◆ **INPUT RECORDS**

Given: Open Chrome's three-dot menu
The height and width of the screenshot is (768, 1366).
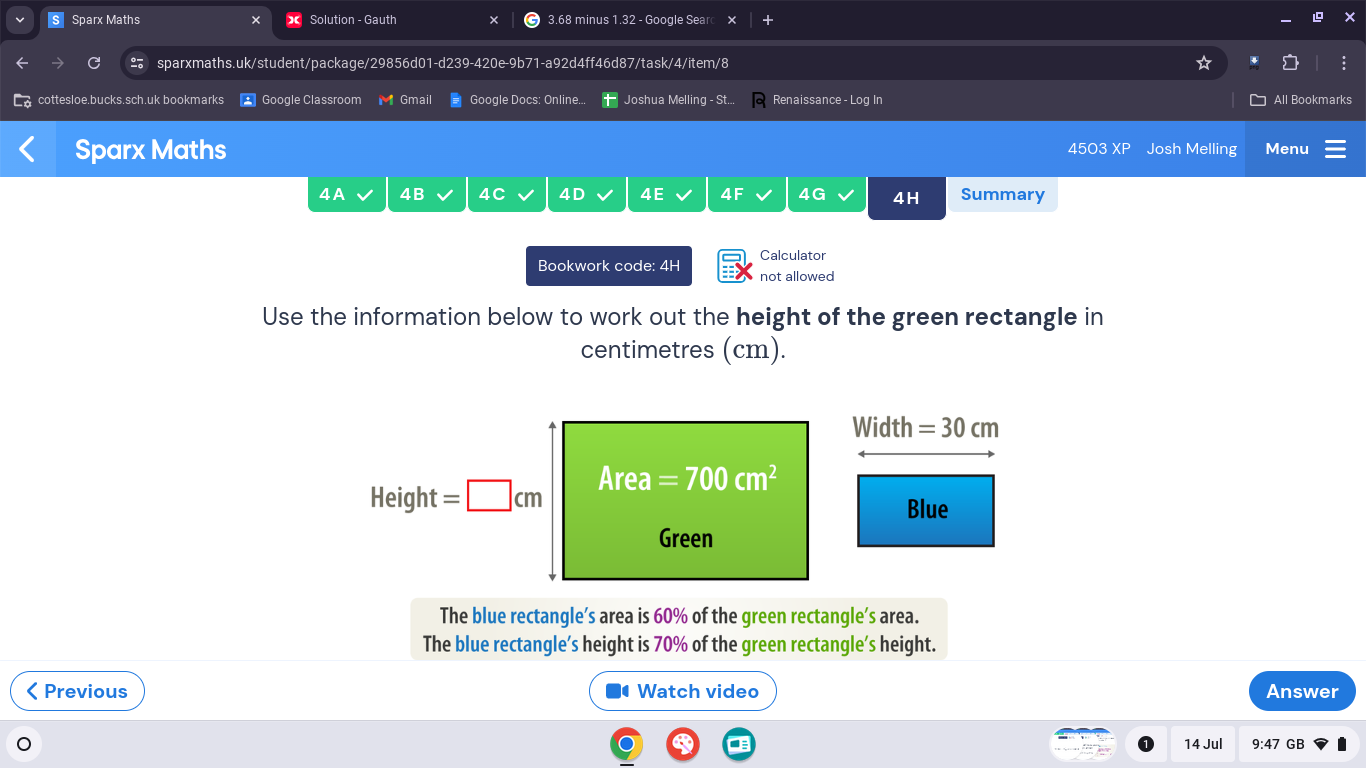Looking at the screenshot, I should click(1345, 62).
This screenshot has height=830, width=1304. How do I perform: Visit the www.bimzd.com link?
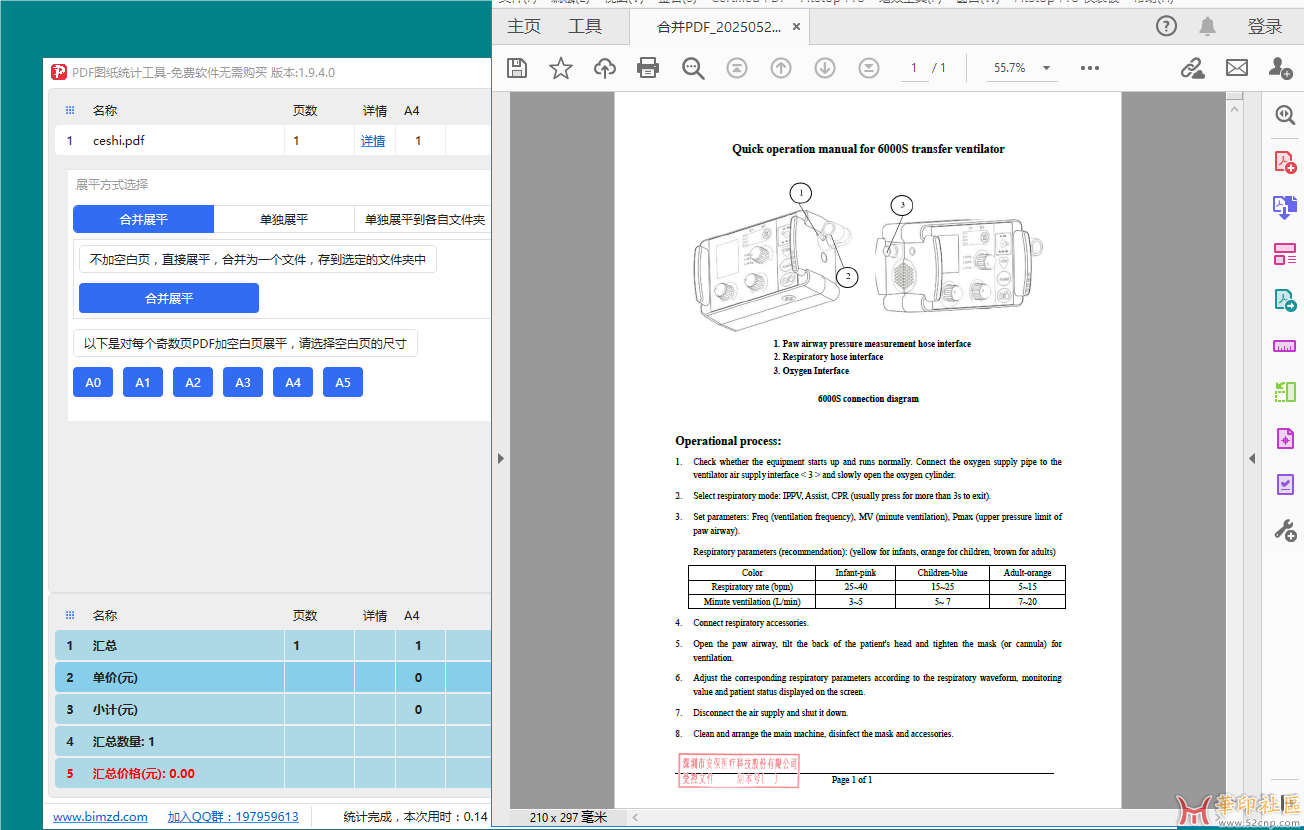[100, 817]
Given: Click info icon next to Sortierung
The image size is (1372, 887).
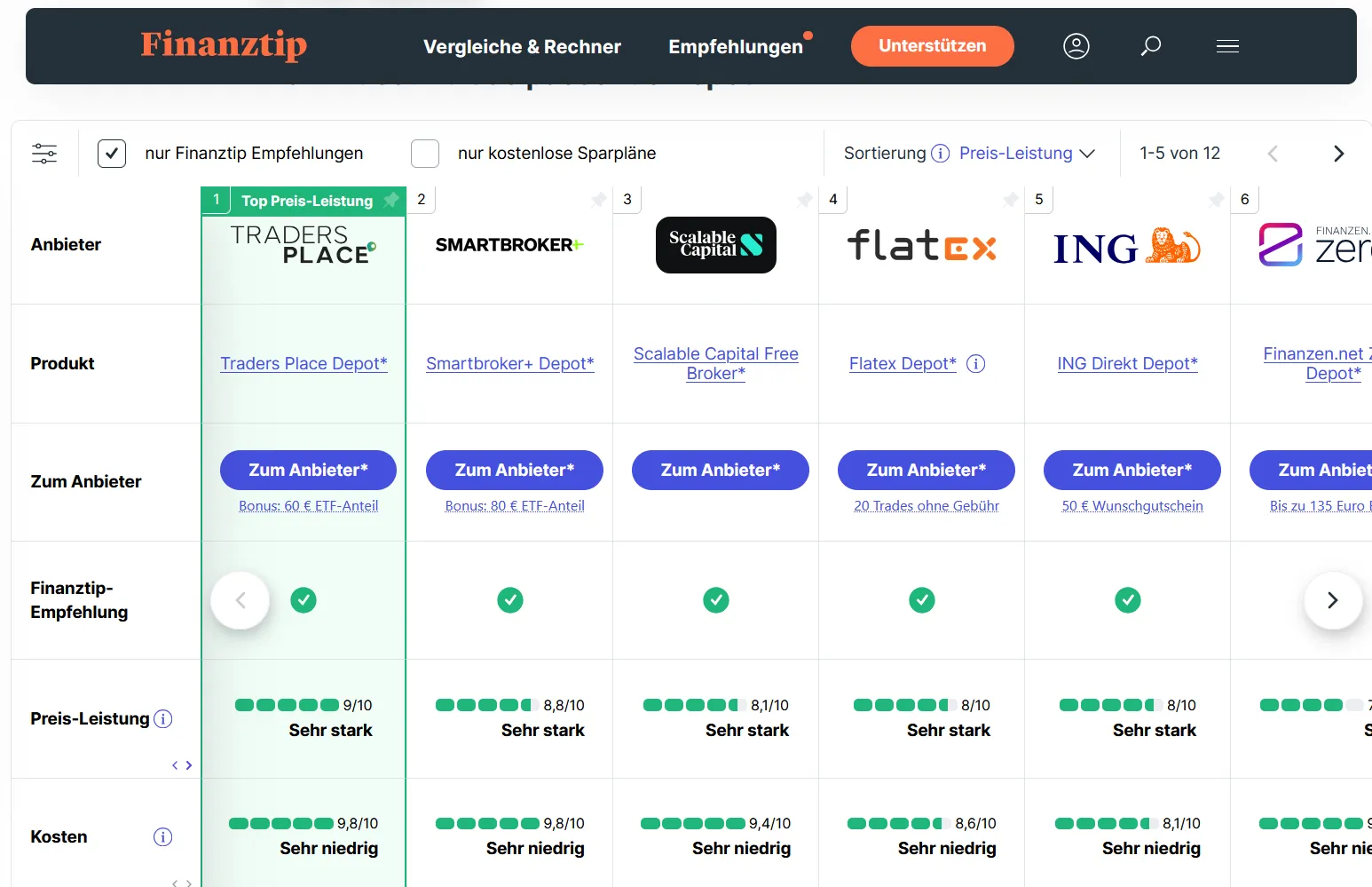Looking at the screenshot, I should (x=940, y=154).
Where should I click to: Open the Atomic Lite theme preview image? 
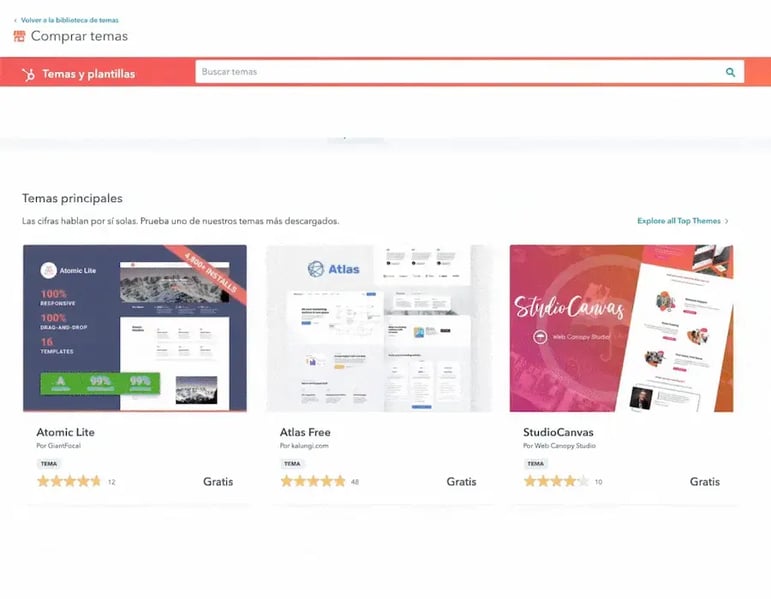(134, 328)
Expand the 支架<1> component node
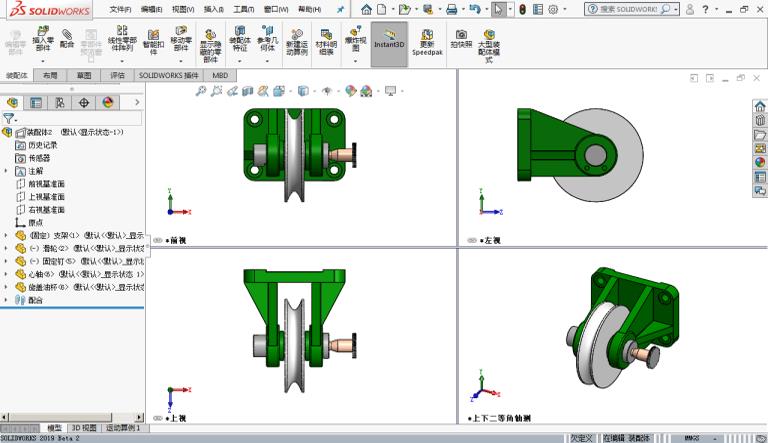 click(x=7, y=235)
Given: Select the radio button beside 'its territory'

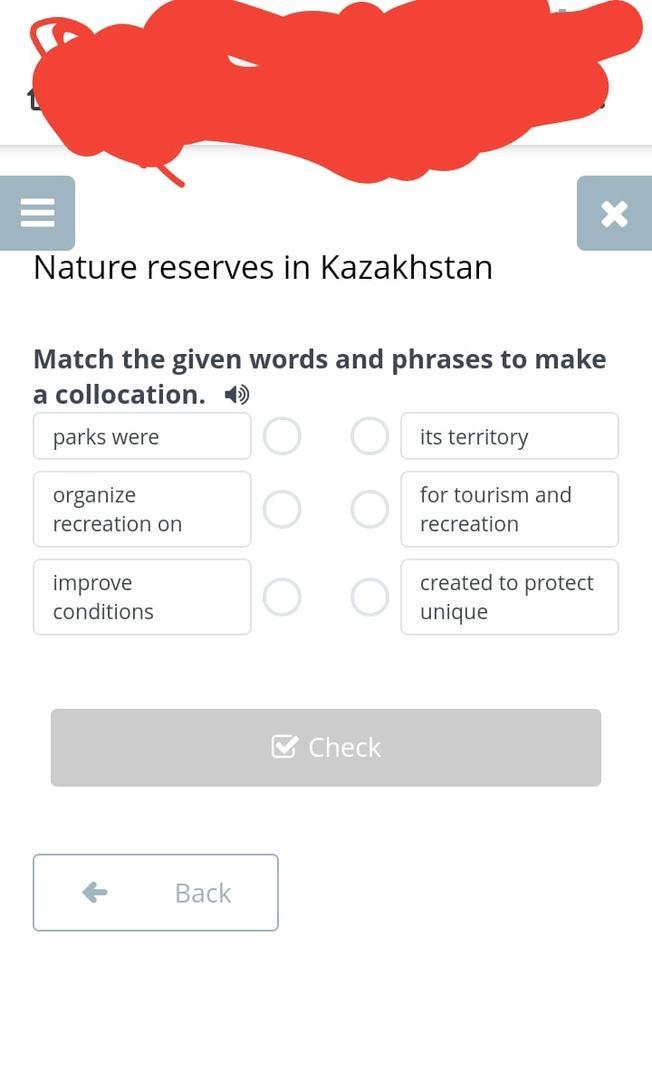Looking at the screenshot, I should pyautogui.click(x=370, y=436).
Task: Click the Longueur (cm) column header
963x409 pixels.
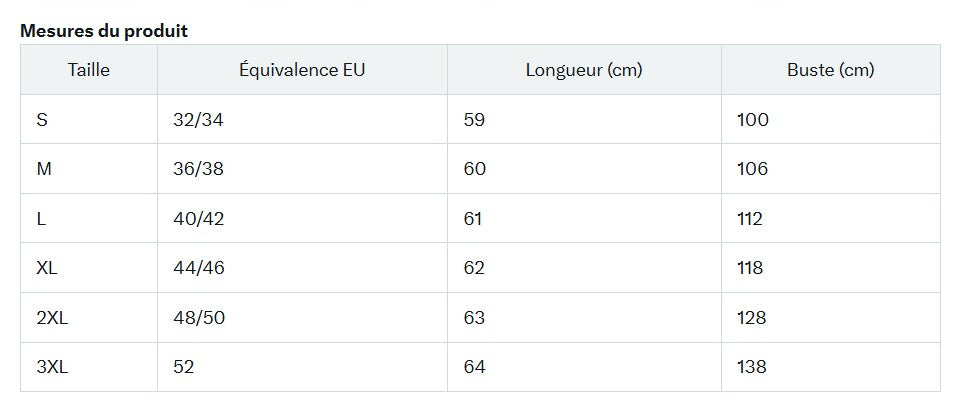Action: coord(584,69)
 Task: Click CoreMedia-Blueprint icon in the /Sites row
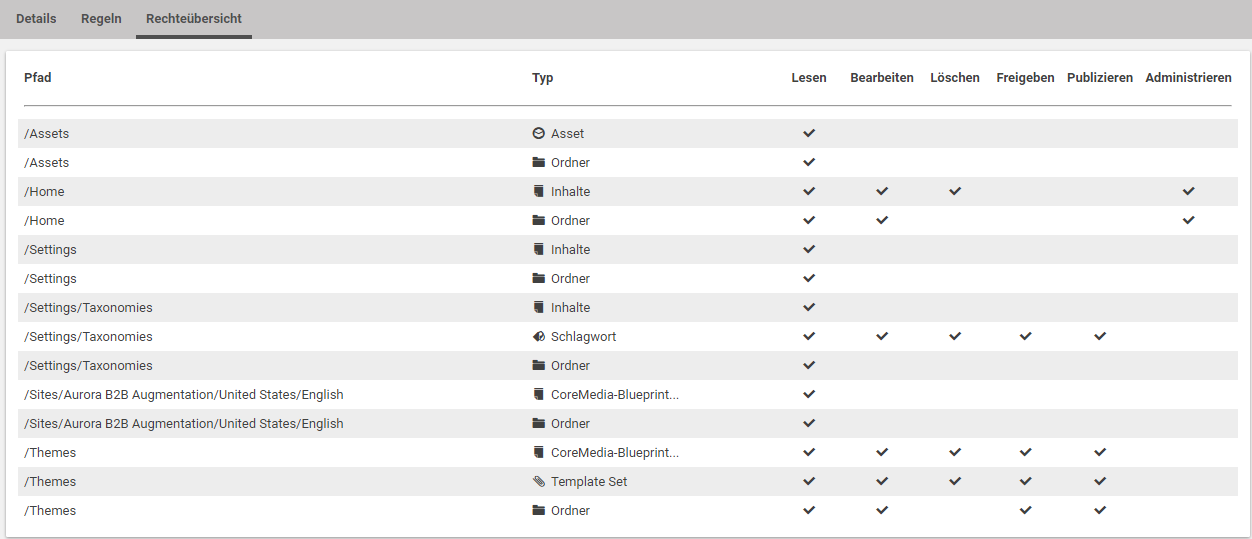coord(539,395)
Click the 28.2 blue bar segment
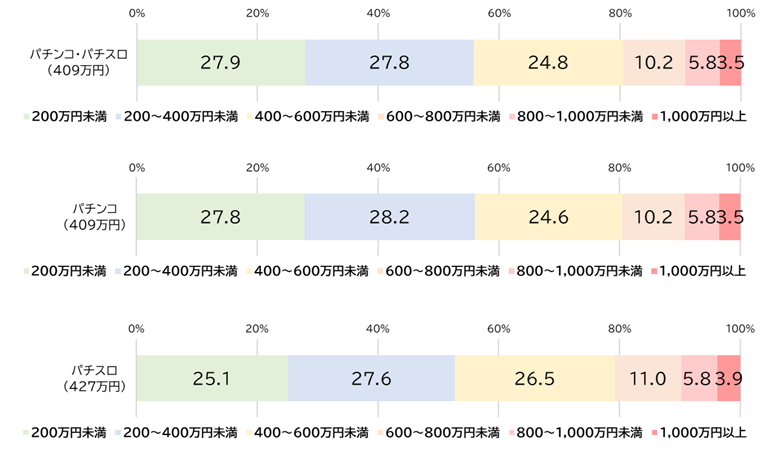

◆ **PROBLEM STATEMENT**
Pictures aside, please output the whole listing exactly as it appears above.

◆ **SOLUTION**
Given: Open Chrome's three-dot menu
The height and width of the screenshot is (768, 1366).
Looking at the screenshot, I should click(1345, 62).
This screenshot has height=830, width=1304. How do I perform: Visit the www.bimzd.com link?
[100, 817]
Given: Click info icon next to Sortierung
The image size is (1372, 887).
Looking at the screenshot, I should (x=940, y=154).
Where should I click to: Open the Atomic Lite theme preview image? 
(134, 328)
Expand the 支架<1> component node
 click(x=7, y=235)
Given: Select the radio button beside 'its territory'

Looking at the screenshot, I should pyautogui.click(x=370, y=436).
Task: Click the Longueur (cm) column header
963x409 pixels.
Action: coord(584,69)
 Task: Click CoreMedia-Blueprint icon in the /Sites row
coord(539,395)
Click the 28.2 blue bar segment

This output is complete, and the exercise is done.